Can I capture stdout/stderr separately and maintain original order?

I've written a Windows application using the native win32 API. My app will launch other processes and capture the output and highlight stderr output in red.
In order to accomplish this I create a separate pipe for stdout and stderr and use them in the STARTUPINFO structure when calling CreateProcess. I then launch a separate thread for each stdout/stderr handle that reads from the pipe and logs the output to a window.
This works fine in most cases. The problem I am having is that if the child process logs to stderr and stdout in quick succession, my app will sometimes display the output in the incorrect order. I'm assuming this is due to using two threads to read from each handle.
Is it possible to capture stdout and stderr in the original order they were written to, while being able to distinguish between the two?
I'm pretty sure it can't be done, short of writing the spawned program to write in packets and add a time-stamp to each. Without that, you can normally plan on buffering happening in the standard library of the child process, so by the time they're even being transmitted through the pipe to the parent, there's a good chance that they're already out of order.
In most implementations of stdout and stderr that I've seen, stdout is buffered and stderr is not. Basically what this means is that you aren't guaranteed they're going to be in order even when running the program on straight command line.
http://en.wikipedia.org/wiki/Stderr#Standard_error_.28stderr.29
The short answer: You cannot ensure that you read the lines in the same order that they appear on cmd.exe because the order they appear on cmd.exe is not guaranteed.
Not really, you would think so but std_out is at the control of the system designers - exactly how and when std_out gets written is subject to system scheduler, which by my testing is subordinated to issues that are not as documented.
I was writing some stuff one day and did some work on one of the devices on the system while I had the code open in the editor and discovered that the system was giving real-time priority to the driver, leaving my carefully-crafted c-code somewhere about one tenth as important as the proprietary code.
Re-inverting that so that you get sequential ordering of the writes is gonna be challenging to say the least.
You can redirect stderr to stdout:
command_name 2>&1
This is possible in C using pipes, as I recall.
UPDATE: Oh, sorry -- missed the part about being able to distinguish between the two. I know TextMate did it somehow using kinda user visible code... Haven't looked for a while, but I'll give it a peek. But after some further thought, could you use something like Open3 in Ruby? You'd have to watch both STDOUT and STDERR at the same time, but really no one should expect a certain ordering of output regarding these two.

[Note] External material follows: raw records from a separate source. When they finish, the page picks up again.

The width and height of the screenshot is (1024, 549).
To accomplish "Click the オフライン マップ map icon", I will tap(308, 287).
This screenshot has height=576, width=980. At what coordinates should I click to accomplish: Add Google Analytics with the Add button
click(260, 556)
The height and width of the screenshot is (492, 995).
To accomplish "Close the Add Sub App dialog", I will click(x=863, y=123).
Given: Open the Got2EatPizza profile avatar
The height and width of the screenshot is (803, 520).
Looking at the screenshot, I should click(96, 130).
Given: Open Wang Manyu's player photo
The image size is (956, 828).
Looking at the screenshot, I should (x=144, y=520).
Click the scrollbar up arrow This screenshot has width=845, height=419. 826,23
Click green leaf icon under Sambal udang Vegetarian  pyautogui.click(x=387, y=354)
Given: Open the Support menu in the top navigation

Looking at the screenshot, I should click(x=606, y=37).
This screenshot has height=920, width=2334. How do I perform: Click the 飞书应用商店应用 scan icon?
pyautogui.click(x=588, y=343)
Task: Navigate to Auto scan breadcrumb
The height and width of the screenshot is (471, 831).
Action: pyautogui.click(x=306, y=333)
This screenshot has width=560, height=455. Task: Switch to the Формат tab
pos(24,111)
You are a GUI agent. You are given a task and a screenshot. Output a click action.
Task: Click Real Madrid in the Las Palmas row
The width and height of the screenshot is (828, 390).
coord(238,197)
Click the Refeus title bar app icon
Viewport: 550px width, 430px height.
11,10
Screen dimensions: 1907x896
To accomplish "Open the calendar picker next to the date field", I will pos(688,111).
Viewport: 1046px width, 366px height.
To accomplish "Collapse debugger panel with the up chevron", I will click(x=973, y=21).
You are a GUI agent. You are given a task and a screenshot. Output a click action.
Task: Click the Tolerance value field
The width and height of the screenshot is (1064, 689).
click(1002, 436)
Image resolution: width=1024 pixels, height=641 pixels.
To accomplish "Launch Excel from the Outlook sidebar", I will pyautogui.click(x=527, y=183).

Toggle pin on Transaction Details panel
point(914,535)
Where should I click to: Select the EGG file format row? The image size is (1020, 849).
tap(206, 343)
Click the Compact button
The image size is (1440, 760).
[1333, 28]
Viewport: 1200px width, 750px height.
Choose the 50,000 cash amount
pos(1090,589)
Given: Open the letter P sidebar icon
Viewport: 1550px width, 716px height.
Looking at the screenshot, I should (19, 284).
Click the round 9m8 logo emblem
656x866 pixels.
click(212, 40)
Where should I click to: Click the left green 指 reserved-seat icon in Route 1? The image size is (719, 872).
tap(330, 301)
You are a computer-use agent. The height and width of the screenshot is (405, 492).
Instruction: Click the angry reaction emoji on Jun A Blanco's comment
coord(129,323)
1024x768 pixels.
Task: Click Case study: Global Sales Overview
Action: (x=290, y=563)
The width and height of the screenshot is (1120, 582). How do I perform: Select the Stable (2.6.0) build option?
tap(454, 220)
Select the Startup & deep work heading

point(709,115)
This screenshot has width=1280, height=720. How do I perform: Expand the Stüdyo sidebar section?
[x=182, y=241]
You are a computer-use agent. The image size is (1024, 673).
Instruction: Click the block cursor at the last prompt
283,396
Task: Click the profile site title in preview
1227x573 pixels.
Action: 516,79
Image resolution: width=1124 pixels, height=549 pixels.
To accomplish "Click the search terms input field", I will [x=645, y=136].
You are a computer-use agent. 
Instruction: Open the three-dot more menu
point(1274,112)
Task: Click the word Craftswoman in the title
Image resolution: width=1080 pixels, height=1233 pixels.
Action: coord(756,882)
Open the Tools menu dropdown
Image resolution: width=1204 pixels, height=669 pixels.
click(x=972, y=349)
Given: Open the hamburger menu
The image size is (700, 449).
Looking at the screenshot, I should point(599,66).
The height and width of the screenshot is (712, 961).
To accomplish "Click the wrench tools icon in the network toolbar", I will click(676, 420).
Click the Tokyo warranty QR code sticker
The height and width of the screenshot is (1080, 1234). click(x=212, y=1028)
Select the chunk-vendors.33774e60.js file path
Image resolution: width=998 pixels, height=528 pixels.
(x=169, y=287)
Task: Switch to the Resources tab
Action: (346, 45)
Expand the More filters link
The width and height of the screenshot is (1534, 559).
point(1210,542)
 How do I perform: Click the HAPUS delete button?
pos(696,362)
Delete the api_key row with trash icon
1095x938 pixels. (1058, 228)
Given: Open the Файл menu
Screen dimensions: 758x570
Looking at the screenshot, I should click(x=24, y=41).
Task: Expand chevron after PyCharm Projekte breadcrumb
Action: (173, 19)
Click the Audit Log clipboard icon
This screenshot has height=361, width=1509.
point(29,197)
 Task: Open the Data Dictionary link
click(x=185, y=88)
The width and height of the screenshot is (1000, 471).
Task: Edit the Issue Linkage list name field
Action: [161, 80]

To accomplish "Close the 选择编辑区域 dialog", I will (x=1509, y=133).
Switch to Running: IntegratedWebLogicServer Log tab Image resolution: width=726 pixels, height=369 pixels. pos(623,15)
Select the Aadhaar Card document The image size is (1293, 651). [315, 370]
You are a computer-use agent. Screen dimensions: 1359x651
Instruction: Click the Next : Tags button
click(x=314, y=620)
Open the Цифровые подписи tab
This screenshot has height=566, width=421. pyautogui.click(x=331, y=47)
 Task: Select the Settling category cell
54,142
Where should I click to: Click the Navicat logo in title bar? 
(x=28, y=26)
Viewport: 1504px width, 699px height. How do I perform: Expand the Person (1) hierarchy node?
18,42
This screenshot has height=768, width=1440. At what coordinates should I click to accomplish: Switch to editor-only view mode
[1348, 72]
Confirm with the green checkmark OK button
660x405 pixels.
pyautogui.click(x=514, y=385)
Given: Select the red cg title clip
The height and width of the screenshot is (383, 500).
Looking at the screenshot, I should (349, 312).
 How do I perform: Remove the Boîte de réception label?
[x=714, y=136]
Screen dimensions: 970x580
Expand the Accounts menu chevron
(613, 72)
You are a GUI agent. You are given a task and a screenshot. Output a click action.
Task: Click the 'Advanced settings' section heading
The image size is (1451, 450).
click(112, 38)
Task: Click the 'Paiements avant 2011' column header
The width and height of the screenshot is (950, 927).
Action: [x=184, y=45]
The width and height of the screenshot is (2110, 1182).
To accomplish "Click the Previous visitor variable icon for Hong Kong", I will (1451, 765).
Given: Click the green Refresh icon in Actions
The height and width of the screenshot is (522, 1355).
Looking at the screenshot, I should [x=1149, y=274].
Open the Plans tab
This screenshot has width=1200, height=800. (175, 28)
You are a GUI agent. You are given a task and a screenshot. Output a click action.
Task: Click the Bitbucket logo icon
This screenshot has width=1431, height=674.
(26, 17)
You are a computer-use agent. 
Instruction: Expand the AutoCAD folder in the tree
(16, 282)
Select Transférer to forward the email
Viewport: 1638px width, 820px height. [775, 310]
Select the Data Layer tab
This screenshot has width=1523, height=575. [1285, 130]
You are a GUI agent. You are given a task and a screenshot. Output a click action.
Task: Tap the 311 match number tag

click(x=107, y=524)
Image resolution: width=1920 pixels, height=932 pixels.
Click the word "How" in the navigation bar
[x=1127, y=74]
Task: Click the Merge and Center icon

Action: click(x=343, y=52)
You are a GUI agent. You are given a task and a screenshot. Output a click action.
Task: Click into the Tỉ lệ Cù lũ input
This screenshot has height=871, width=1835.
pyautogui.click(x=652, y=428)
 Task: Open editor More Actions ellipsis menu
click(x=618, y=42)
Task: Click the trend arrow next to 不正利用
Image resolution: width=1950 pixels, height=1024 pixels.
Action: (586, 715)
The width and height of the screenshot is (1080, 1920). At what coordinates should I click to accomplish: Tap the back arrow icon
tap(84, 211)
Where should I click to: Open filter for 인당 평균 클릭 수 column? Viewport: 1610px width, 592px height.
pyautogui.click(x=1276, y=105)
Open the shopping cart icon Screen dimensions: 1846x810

UPDATE 2: Example of what I meant in Ruby:
require 'open3'
Open3.popen3('ruby print3.rb') do |stdin, stdout, stderr|
loop do
puts stdout.gets
puts stderr.gets
end
end
...where print3.rb is just:
loop do
$stdout.puts 'hello from stdout'
$stderr.puts 'hello from stderr'
end
Instead of throwing the output straight to puts, you could send a message to an observer which would print it out in your program. Sorry, I don't have Windows on this machine (or any immediately available), but I hope this illustrates the concept.
I'm pretty sure that even if you don't separate them at all, you're still not guaranteed that they'll interchange one another in the correct order.
Since the intent is to annotate the output os an existing program, any possible interleaving of the two streams must be correct. The original developer will have placed appropriate flush() calls to ensure any mandatory ordering is honoured.
As previously explained, record each fragment that is written with a time stamp, and use this to recover the sequence actually seen by the output devices.